Наступал час вечерних разговоров — мое любимое время. Лола учила меня реальной жизни и приоткрывала тайные закоулки своей души. Водрузив на журнальный столик кроссовки, она закурила сигарету. Лапуля допила свой кофе, опустив губы в чашку, отчего вокруг рта у нее карикатурой на макияж нарисовались темные круги, и приткнулась ко мне под бок.
— Помню, мы жили в Пятнадцатом округе, в высотной башне. У одной подружки, Самии. Месяца два мы у нее проболтались. У Самии тоже была девчонка, семи лет, — та еще стервоза. В этом возрасте из них как раз начинает дерьмо переть. В жизни девочки это очень важный этап, потому что в это время в ней просыпается желание быть лучше всех. Каждый день превращается в небольшое состязание: у кого платье красивее, у кого оценки выше. Я-то ее насквозь видела, эту сучку, она уже была испорченная до мозга костей. Тырила у Лапули ее вещи — это у Лапули-то! У нее же и так почти ни шиша не было! Мы по два часа потом искали какую-нибудь несчастную раскраску, которую эта дрянь умудрялась в их тридцатиметровой квартиренке так заховать, что сроду не найдешь. Самия ее спрашивает, зачем, мол, ты это сделала, а она только глазками хлопает: «Я думала, она хочет со мной в прятки поиграть». Ну, жили-то мы у нее на халяву, так что приходилось терпеть. Правда, по вечерам, за ужином, меня так и подмывало взять стакан и шваркнуть этой засранке прямо в рожу. Я еле сдерживалась. Странно, если подумать, как иногда можно ненавидеть такую вот шмакодявку — не всякого взрослого будешь так ненавидеть. Ух как мне хотелось ее проучить, прямо руки чесались. В воспитательных целях, так сказать. Чтобы из нее чего похуже не выросло. Девчонок надо в строгости держать.
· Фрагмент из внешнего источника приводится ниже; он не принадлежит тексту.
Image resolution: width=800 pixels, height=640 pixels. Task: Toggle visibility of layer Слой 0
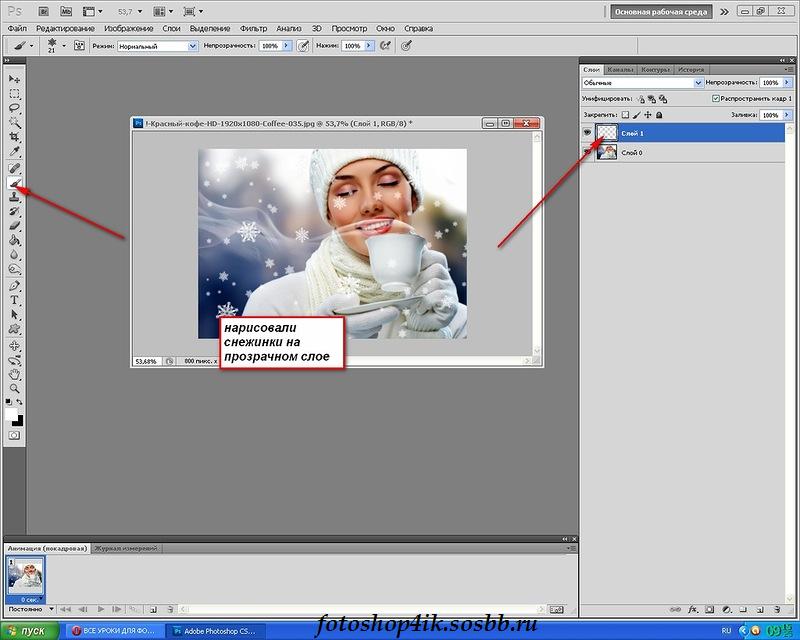[x=588, y=152]
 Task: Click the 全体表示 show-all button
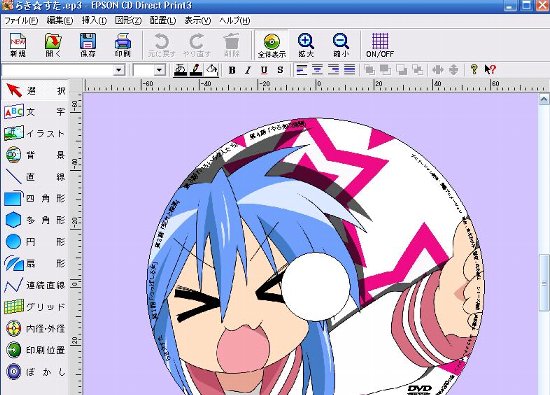click(271, 45)
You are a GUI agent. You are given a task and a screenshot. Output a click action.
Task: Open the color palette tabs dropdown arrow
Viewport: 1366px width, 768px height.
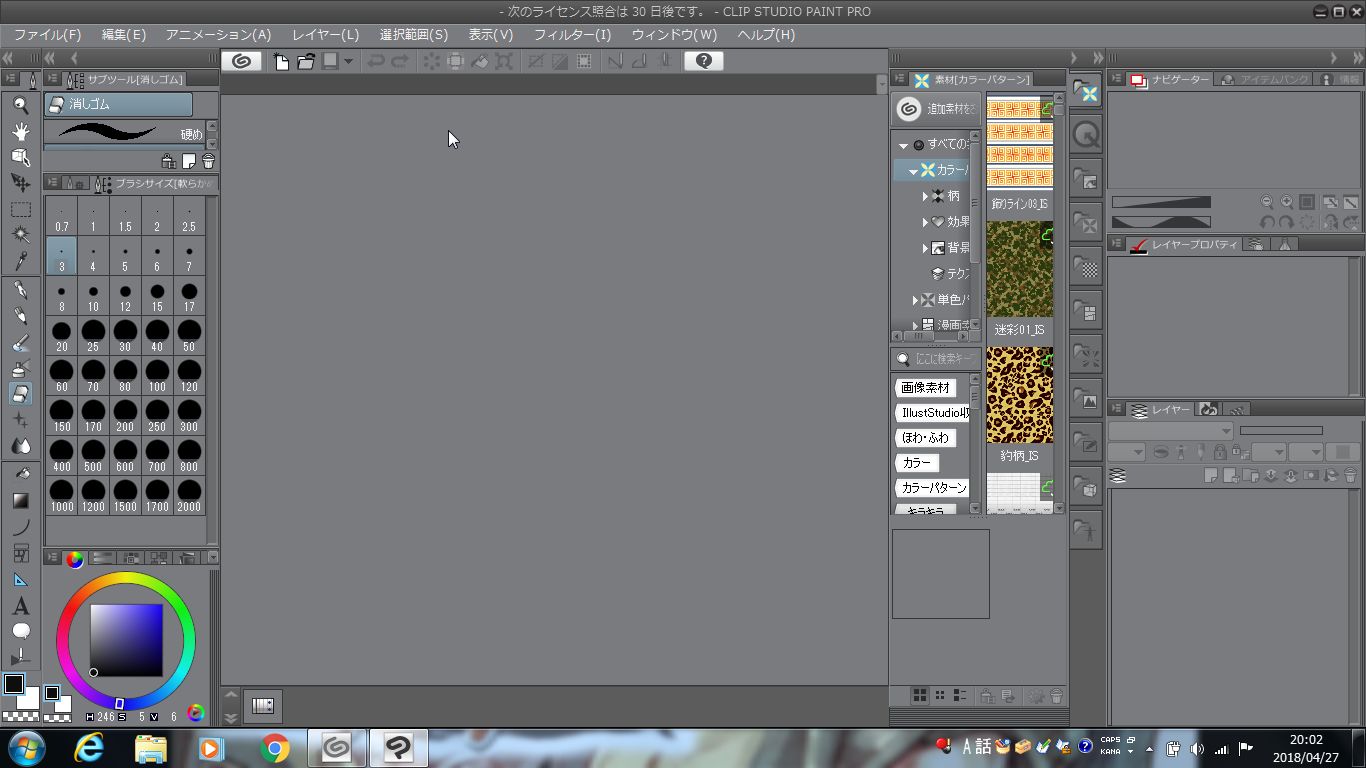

Ну а потом вот что случилось. Как-то вечером мы с Самией пошли в супермаркет, а то дома никакой еды не осталось, а мелких оставили вдвоем. Нас и не было-то всего ничего — минут сорок пять, не больше. И вот возвращаемся, а из дверей дым валит, черный-черный. Я думала, у меня сердце лопнет. В квартире жара дикая и занавески горят. Слава богу, девчонки живы были. Мы их вытащили и вызвали пожарку. Огонь они загасили, но что там творилось! Все сгорело, дотла. И эта паскуда, дочка Самии, вдруг говорит, что пожар устроила Лапуля, потому что баловалась с зажигалкой. Лапуля мне дала честное слово, что она тут ни при чем, а я своей дочери привыкла верить. Но Самия и слышать ничего не желала. Требовала, чтобы я оплатила ремонт, а Лапулю показала психиатру. Мы с ней даже подрались. В общем, пришлось нам с Лапулей опять собираться в путь-дорожку. Только на этот раз нам и пятнадцати минут не понадобилось. Между прочим, у нее вся мордаха в саже была.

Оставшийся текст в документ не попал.